EXERCISE =
Word for word, copy the entire listing.

DATA =
:::::

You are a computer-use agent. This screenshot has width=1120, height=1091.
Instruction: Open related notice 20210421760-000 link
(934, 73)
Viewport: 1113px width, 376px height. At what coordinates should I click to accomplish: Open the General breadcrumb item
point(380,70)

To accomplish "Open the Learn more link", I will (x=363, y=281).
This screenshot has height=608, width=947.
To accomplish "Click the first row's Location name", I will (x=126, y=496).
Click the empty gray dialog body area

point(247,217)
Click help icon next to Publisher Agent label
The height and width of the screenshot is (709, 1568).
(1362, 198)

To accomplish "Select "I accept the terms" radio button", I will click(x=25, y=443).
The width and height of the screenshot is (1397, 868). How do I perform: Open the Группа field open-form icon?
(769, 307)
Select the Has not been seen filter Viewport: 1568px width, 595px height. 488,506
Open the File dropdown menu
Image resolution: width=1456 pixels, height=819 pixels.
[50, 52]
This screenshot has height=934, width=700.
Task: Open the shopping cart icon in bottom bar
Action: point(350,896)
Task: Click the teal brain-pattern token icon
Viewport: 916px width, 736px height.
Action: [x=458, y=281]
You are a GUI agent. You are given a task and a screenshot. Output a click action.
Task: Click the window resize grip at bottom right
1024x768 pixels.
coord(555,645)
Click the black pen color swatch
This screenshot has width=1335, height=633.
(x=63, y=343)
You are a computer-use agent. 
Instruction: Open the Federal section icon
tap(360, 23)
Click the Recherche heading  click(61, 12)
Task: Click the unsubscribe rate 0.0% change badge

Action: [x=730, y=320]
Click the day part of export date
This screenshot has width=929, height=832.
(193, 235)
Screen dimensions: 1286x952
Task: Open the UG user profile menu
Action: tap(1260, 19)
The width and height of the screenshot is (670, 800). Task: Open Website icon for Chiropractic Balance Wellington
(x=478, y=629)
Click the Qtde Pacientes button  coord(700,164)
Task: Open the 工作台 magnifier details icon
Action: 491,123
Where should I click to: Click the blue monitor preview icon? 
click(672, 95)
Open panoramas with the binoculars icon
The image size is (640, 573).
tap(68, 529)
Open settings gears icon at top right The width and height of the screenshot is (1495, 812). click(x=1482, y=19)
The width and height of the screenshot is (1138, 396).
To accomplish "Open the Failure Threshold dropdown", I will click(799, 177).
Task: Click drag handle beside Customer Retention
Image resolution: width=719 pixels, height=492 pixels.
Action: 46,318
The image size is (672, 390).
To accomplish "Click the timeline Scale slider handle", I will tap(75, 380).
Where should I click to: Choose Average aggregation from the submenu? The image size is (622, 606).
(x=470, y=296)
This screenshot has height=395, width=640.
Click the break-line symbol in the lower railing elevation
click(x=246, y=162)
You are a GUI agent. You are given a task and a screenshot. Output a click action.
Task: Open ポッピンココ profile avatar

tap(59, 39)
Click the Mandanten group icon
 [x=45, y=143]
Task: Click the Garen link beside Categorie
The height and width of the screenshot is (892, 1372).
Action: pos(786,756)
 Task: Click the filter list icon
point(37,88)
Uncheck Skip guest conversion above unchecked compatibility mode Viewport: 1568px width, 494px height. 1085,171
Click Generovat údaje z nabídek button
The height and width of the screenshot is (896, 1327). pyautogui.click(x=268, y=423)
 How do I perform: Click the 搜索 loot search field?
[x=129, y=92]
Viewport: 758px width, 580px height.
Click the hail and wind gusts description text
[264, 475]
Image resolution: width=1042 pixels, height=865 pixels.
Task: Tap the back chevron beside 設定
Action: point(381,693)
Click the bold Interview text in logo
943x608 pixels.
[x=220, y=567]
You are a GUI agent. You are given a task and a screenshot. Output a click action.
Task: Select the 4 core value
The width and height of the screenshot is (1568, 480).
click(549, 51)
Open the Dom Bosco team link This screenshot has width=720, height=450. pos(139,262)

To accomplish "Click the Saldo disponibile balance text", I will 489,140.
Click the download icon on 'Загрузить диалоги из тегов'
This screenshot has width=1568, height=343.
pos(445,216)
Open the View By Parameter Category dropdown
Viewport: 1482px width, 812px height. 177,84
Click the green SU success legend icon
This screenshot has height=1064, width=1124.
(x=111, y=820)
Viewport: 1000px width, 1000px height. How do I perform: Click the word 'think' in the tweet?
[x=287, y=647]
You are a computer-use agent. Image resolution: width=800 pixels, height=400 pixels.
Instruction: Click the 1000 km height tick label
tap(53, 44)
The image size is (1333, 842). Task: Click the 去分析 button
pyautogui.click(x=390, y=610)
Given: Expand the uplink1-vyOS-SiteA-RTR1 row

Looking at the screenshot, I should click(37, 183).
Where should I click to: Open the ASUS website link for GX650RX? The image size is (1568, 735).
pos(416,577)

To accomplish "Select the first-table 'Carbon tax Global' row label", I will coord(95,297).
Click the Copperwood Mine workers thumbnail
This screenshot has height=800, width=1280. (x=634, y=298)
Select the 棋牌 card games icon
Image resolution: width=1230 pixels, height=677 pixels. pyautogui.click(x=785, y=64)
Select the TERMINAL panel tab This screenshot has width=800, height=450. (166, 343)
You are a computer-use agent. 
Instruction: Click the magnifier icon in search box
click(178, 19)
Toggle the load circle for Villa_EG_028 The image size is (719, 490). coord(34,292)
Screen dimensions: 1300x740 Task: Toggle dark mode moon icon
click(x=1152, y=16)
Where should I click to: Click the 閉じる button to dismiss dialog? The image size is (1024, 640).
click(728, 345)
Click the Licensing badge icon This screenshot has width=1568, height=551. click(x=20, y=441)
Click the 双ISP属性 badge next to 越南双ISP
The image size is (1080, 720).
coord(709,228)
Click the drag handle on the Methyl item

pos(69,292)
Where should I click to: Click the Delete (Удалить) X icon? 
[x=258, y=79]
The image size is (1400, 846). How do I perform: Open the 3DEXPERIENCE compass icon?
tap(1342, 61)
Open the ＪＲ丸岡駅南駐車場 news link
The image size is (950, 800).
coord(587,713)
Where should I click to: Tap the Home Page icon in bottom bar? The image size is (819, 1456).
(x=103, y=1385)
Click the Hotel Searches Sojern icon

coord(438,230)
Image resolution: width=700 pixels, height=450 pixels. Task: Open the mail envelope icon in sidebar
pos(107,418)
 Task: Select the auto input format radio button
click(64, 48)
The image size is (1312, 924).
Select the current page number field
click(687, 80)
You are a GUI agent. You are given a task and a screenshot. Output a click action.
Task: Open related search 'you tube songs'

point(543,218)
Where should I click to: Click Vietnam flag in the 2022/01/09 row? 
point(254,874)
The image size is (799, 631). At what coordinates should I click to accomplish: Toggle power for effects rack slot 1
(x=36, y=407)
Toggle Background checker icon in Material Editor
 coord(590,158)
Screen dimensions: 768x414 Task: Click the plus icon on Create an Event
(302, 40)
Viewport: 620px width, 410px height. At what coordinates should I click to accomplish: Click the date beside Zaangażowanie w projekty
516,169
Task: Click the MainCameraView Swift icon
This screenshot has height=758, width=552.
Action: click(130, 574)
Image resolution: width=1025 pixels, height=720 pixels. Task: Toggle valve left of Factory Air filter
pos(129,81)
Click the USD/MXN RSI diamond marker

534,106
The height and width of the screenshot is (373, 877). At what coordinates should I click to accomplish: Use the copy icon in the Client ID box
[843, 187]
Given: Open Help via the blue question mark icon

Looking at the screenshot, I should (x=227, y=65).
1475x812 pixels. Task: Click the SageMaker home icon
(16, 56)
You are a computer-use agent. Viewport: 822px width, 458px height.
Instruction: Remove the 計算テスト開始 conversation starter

:::::

WRITTEN SOLUTION =
You are a computer-use agent. This screenshot has width=1120, height=1091.
Instruction: Open related notice 20210421760-000 link
(934, 73)
Viewport: 1113px width, 376px height. At what coordinates should I click to accomplish: Open the General breadcrumb item
point(380,70)

To accomplish "Open the Learn more link", I will (x=363, y=281).
This screenshot has height=608, width=947.
To accomplish "Click the first row's Location name", I will (x=126, y=496).
Click the empty gray dialog body area

point(247,217)
Click help icon next to Publisher Agent label
The height and width of the screenshot is (709, 1568).
(1362, 198)

To accomplish "Select "I accept the terms" radio button", I will click(x=25, y=443).
The width and height of the screenshot is (1397, 868). How do I perform: Open the Группа field open-form icon?
(769, 307)
Select the Has not been seen filter Viewport: 1568px width, 595px height. 488,506
Open the File dropdown menu
Image resolution: width=1456 pixels, height=819 pixels.
[50, 52]
This screenshot has height=934, width=700.
Task: Open the shopping cart icon in bottom bar
Action: point(350,896)
Task: Click the teal brain-pattern token icon
Viewport: 916px width, 736px height.
Action: [x=458, y=281]
You are a GUI agent. You are given a task and a screenshot. Output a click action.
Task: Click the window resize grip at bottom right
1024x768 pixels.
coord(555,645)
Click the black pen color swatch
This screenshot has width=1335, height=633.
(x=63, y=343)
You are a computer-use agent. 
Instruction: Open the Federal section icon
tap(360, 23)
Click the Recherche heading  click(61, 12)
Task: Click the unsubscribe rate 0.0% change badge

Action: [x=730, y=320]
Click the day part of export date
This screenshot has width=929, height=832.
(193, 235)
Screen dimensions: 1286x952
Task: Open the UG user profile menu
Action: tap(1260, 19)
The width and height of the screenshot is (670, 800). Task: Open Website icon for Chiropractic Balance Wellington
(x=478, y=629)
Click the Qtde Pacientes button  coord(700,164)
Task: Open the 工作台 magnifier details icon
Action: 491,123
Where should I click to: Click the blue monitor preview icon? 
click(672, 95)
Open panoramas with the binoculars icon
The image size is (640, 573).
tap(68, 529)
Open settings gears icon at top right The width and height of the screenshot is (1495, 812). click(x=1482, y=19)
The width and height of the screenshot is (1138, 396).
To accomplish "Open the Failure Threshold dropdown", I will click(799, 177).
Task: Click drag handle beside Customer Retention
Image resolution: width=719 pixels, height=492 pixels.
Action: 46,318
The image size is (672, 390).
To accomplish "Click the timeline Scale slider handle", I will tap(75, 380).
Where should I click to: Choose Average aggregation from the submenu? The image size is (622, 606).
(x=470, y=296)
This screenshot has height=395, width=640.
Click the break-line symbol in the lower railing elevation
click(x=246, y=162)
You are a GUI agent. You are given a task and a screenshot. Output a click action.
Task: Open ポッピンココ profile avatar

tap(59, 39)
Click the Mandanten group icon
 [x=45, y=143]
Task: Click the Garen link beside Categorie
The height and width of the screenshot is (892, 1372).
Action: pos(786,756)
 Task: Click the filter list icon
point(37,88)
Uncheck Skip guest conversion above unchecked compatibility mode Viewport: 1568px width, 494px height. 1085,171
Click Generovat údaje z nabídek button
The height and width of the screenshot is (896, 1327). pyautogui.click(x=268, y=423)
 How do I perform: Click the 搜索 loot search field?
[x=129, y=92]
Viewport: 758px width, 580px height.
Click the hail and wind gusts description text
[264, 475]
Image resolution: width=1042 pixels, height=865 pixels.
Task: Tap the back chevron beside 設定
Action: point(381,693)
Click the bold Interview text in logo
943x608 pixels.
[x=220, y=567]
You are a GUI agent. You are given a task and a screenshot. Output a click action.
Task: Select the 4 core value
The width and height of the screenshot is (1568, 480).
click(549, 51)
Open the Dom Bosco team link This screenshot has width=720, height=450. pos(139,262)

To accomplish "Click the Saldo disponibile balance text", I will 489,140.
Click the download icon on 'Загрузить диалоги из тегов'
This screenshot has width=1568, height=343.
pos(445,216)
Open the View By Parameter Category dropdown
Viewport: 1482px width, 812px height. 177,84
Click the green SU success legend icon
This screenshot has height=1064, width=1124.
(x=111, y=820)
Viewport: 1000px width, 1000px height. How do I perform: Click the word 'think' in the tweet?
[x=287, y=647]
You are a computer-use agent. Image resolution: width=800 pixels, height=400 pixels.
Instruction: Click the 1000 km height tick label
tap(53, 44)
The image size is (1333, 842). Task: Click the 去分析 button
pyautogui.click(x=390, y=610)
Given: Expand the uplink1-vyOS-SiteA-RTR1 row

Looking at the screenshot, I should click(37, 183).
Where should I click to: Open the ASUS website link for GX650RX? The image size is (1568, 735).
pos(416,577)

To accomplish "Select the first-table 'Carbon tax Global' row label", I will coord(95,297).
Click the Copperwood Mine workers thumbnail
This screenshot has height=800, width=1280. (x=634, y=298)
Select the 棋牌 card games icon
Image resolution: width=1230 pixels, height=677 pixels. pyautogui.click(x=785, y=64)
Select the TERMINAL panel tab This screenshot has width=800, height=450. (166, 343)
You are a computer-use agent. 
Instruction: Click the magnifier icon in search box
click(178, 19)
Toggle the load circle for Villa_EG_028 The image size is (719, 490). coord(34,292)
Screen dimensions: 1300x740 Task: Toggle dark mode moon icon
click(x=1152, y=16)
Where should I click to: Click the 閉じる button to dismiss dialog? The image size is (1024, 640).
click(728, 345)
Click the Licensing badge icon This screenshot has width=1568, height=551. click(x=20, y=441)
Click the 双ISP属性 badge next to 越南双ISP
The image size is (1080, 720).
coord(709,228)
Click the drag handle on the Methyl item

pos(69,292)
Where should I click to: Click the Delete (Удалить) X icon? 
[x=258, y=79]
The image size is (1400, 846). How do I perform: Open the 3DEXPERIENCE compass icon?
tap(1342, 61)
Open the ＪＲ丸岡駅南駐車場 news link
The image size is (950, 800).
coord(587,713)
Where should I click to: Tap the Home Page icon in bottom bar? The image size is (819, 1456).
(x=103, y=1385)
Click the Hotel Searches Sojern icon

coord(438,230)
Image resolution: width=700 pixels, height=450 pixels. Task: Open the mail envelope icon in sidebar
pos(107,418)
 Task: Select the auto input format radio button
click(64, 48)
The image size is (1312, 924).
Select the current page number field
click(687, 80)
You are a GUI agent. You are given a task and a screenshot. Output a click action.
Task: Open related search 'you tube songs'

point(543,218)
Where should I click to: Click Vietnam flag in the 2022/01/09 row? 
point(254,874)
The image size is (799, 631). At what coordinates should I click to accomplish: Toggle power for effects rack slot 1
(x=36, y=407)
Toggle Background checker icon in Material Editor
 coord(590,158)
Screen dimensions: 768x414 Task: Click the plus icon on Create an Event
(302, 40)
Viewport: 620px width, 410px height. At what coordinates should I click to accomplish: Click the date beside Zaangażowanie w projekty
516,169
Task: Click the MainCameraView Swift icon
This screenshot has height=758, width=552.
Action: click(130, 574)
Image resolution: width=1025 pixels, height=720 pixels. Task: Toggle valve left of Factory Air filter
pos(129,81)
Click the USD/MXN RSI diamond marker

534,106
The height and width of the screenshot is (373, 877). At what coordinates should I click to accomplish: Use the copy icon in the Client ID box
[843, 187]
Given: Open Help via the blue question mark icon

Looking at the screenshot, I should (x=227, y=65).
1475x812 pixels. Task: Click the SageMaker home icon
(16, 56)
You are a computer-use agent. Viewport: 822px width, 458px height.
Instruction: Remove the 計算テスト開始 conversation starter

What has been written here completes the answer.